WHAT TO DO →
Skip the pictures. Quote every line below, exactly, from the one with "Expand the gear dropdown caret" through the final line.
(LISTED RECORDS)
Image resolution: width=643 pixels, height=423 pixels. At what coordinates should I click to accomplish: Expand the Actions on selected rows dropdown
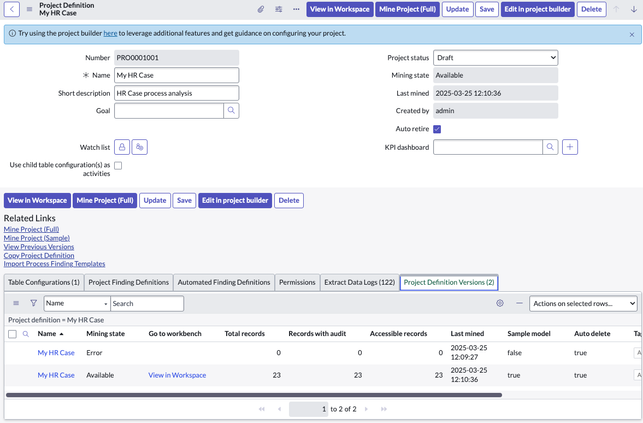[x=583, y=303]
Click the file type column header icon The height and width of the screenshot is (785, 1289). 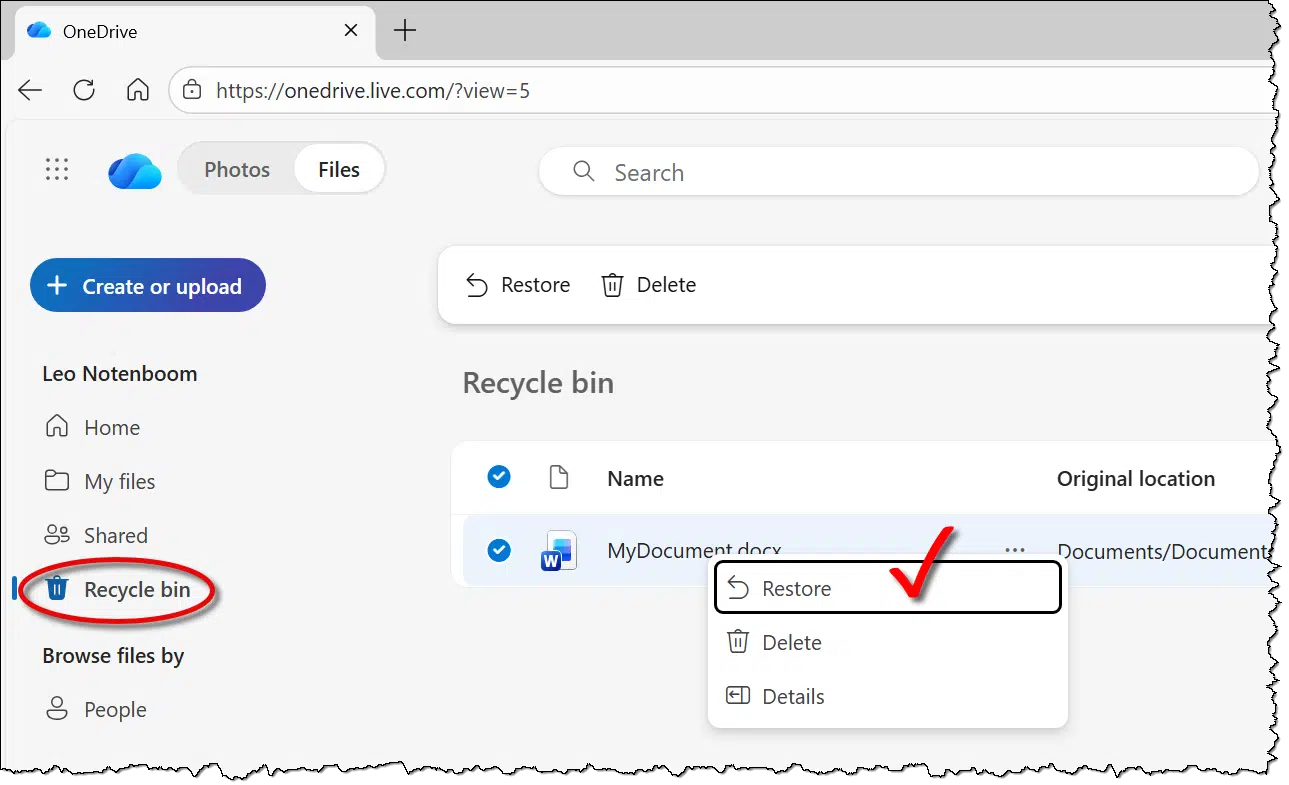point(559,479)
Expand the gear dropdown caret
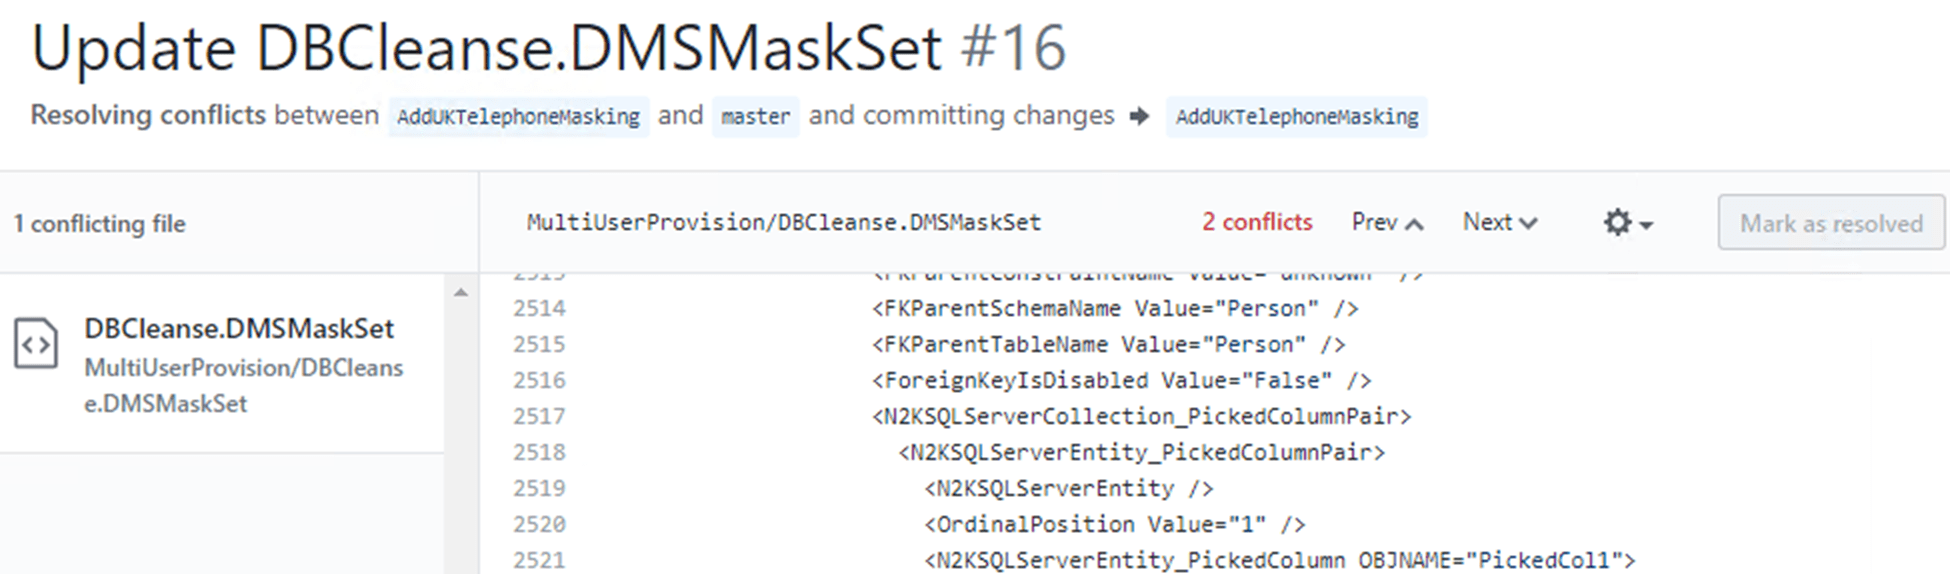 pyautogui.click(x=1646, y=225)
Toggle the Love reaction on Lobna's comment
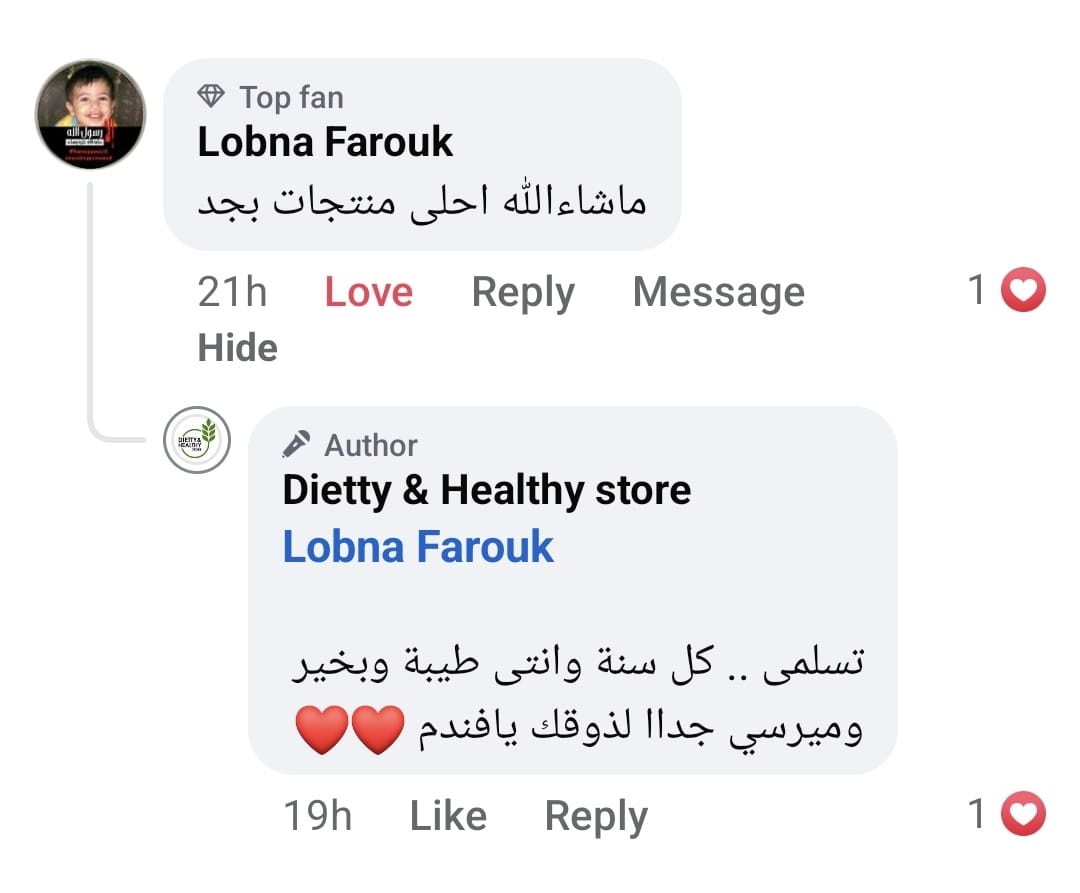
(End LISTED RECORDS)
EXPECTED OUTPUT →
Expand the gear dropdown caret
 pyautogui.click(x=1646, y=225)
Toggle the Love reaction on Lobna's comment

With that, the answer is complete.